Dataset excerpts:
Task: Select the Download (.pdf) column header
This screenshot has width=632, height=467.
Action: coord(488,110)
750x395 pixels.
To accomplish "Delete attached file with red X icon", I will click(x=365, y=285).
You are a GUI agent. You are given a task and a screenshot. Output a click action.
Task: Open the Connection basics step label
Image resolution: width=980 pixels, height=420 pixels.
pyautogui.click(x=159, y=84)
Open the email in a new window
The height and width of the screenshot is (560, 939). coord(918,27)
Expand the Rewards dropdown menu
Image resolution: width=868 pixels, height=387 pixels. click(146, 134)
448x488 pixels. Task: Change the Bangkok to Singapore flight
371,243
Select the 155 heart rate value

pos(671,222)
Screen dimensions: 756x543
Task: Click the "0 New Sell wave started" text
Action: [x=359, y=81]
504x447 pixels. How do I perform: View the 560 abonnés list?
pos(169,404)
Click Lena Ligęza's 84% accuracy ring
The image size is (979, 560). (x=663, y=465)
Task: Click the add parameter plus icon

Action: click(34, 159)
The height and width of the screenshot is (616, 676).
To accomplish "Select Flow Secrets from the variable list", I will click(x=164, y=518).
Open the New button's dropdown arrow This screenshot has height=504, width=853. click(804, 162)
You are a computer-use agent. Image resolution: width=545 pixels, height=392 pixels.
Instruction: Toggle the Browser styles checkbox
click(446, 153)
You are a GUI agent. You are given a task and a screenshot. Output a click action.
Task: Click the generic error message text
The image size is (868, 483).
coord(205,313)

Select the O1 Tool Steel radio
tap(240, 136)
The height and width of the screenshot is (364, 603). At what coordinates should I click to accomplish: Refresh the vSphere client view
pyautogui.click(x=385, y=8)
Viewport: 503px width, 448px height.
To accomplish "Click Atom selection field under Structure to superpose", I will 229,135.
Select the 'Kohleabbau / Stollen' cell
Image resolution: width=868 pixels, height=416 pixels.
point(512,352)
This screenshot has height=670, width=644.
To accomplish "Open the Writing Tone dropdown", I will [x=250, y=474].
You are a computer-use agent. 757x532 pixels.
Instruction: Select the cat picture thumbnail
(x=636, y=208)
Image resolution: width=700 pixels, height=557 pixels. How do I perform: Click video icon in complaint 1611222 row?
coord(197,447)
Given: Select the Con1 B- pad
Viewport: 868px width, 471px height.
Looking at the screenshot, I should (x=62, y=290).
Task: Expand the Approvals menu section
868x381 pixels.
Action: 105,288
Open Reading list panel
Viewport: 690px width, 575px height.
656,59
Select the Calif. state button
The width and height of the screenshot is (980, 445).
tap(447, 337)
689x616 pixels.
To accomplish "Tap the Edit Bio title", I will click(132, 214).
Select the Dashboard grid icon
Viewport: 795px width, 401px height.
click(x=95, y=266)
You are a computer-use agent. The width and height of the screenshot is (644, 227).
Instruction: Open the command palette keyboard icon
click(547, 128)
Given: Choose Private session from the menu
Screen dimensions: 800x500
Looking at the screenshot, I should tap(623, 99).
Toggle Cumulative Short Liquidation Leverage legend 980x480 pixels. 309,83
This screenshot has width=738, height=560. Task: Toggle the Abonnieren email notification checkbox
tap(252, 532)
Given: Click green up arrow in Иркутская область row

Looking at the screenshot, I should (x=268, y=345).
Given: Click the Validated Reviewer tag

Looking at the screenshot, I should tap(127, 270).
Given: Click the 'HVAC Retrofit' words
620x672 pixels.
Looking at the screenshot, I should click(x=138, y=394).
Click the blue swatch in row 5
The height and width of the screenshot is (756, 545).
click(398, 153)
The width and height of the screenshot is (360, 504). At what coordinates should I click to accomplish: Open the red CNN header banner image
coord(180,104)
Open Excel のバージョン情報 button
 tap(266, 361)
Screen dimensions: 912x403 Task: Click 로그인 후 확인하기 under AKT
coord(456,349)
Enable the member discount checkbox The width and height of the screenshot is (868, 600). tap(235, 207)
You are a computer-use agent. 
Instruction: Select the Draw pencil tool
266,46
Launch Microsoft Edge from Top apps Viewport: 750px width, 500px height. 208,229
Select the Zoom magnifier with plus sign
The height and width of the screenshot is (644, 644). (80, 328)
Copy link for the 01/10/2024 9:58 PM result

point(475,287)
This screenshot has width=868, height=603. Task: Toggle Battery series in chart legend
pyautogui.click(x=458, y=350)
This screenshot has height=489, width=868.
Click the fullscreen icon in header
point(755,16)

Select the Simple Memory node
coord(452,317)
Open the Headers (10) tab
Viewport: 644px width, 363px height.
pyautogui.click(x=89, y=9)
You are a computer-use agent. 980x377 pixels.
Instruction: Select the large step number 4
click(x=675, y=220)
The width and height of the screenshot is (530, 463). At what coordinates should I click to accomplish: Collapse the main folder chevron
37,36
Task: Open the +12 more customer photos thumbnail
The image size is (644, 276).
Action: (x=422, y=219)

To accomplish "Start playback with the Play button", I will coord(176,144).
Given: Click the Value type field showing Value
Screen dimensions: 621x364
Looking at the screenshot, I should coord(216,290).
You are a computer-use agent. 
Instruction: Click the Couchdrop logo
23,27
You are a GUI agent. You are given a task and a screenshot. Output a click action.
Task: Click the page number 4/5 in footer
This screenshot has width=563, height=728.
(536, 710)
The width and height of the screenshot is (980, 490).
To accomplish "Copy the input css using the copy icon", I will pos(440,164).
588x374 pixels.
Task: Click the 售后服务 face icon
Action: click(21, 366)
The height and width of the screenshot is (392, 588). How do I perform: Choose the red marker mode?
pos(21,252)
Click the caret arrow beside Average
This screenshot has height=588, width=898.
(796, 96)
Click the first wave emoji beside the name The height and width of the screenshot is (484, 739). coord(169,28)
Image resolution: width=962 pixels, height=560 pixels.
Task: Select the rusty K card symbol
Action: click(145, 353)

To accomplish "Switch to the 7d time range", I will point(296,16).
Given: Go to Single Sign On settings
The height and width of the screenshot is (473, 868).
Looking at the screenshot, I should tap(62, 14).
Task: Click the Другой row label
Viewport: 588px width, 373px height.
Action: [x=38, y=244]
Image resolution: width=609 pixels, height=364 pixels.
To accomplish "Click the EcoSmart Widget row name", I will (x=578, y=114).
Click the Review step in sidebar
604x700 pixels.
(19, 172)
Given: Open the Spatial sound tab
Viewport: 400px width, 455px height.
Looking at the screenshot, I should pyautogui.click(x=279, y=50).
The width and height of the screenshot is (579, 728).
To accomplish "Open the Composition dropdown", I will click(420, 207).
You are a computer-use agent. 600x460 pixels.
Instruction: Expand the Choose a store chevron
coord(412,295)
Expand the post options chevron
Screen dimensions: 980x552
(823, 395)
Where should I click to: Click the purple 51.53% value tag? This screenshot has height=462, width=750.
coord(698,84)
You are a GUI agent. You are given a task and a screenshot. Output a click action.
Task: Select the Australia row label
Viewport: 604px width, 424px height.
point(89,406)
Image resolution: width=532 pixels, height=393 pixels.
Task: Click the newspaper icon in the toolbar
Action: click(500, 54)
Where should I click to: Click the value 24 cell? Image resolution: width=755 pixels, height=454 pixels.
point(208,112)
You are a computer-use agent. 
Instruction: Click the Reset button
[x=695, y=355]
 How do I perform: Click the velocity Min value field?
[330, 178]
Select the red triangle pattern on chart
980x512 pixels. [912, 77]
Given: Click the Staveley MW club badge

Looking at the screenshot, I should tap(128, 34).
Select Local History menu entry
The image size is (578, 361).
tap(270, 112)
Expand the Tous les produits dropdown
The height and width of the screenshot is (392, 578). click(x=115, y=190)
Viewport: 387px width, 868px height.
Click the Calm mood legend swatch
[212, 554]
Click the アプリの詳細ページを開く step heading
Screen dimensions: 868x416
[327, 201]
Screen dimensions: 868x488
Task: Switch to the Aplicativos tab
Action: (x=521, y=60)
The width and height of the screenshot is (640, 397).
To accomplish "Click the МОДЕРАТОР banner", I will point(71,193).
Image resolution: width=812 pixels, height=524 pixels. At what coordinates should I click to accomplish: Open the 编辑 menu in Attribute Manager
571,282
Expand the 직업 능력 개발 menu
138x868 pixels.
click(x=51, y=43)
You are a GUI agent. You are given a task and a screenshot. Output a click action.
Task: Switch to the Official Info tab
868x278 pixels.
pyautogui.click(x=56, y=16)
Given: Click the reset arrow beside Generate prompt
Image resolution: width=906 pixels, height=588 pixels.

DESCRIPTION OF THE TASK: Taking the records from the top, repeat each line exactly until you have repeated the line that contains "You are a computer-use agent. Image".

PROBLEM SOLUTION:
Task: Select the Download (.pdf) column header
This screenshot has width=632, height=467.
Action: coord(488,110)
750x395 pixels.
To accomplish "Delete attached file with red X icon", I will click(x=365, y=285).
You are a GUI agent. You are given a task and a screenshot. Output a click action.
Task: Open the Connection basics step label
Image resolution: width=980 pixels, height=420 pixels.
pyautogui.click(x=159, y=84)
Open the email in a new window
The height and width of the screenshot is (560, 939). coord(918,27)
Expand the Rewards dropdown menu
Image resolution: width=868 pixels, height=387 pixels. click(146, 134)
448x488 pixels. Task: Change the Bangkok to Singapore flight
371,243
Select the 155 heart rate value

pos(671,222)
Screen dimensions: 756x543
Task: Click the "0 New Sell wave started" text
Action: [x=359, y=81]
504x447 pixels. How do I perform: View the 560 abonnés list?
pos(169,404)
Click Lena Ligęza's 84% accuracy ring
The image size is (979, 560). (x=663, y=465)
Task: Click the add parameter plus icon

Action: click(34, 159)
The height and width of the screenshot is (616, 676).
To accomplish "Select Flow Secrets from the variable list", I will click(x=164, y=518).
Open the New button's dropdown arrow This screenshot has height=504, width=853. click(804, 162)
You are a computer-use agent. Image resolution: width=545 pixels, height=392 pixels.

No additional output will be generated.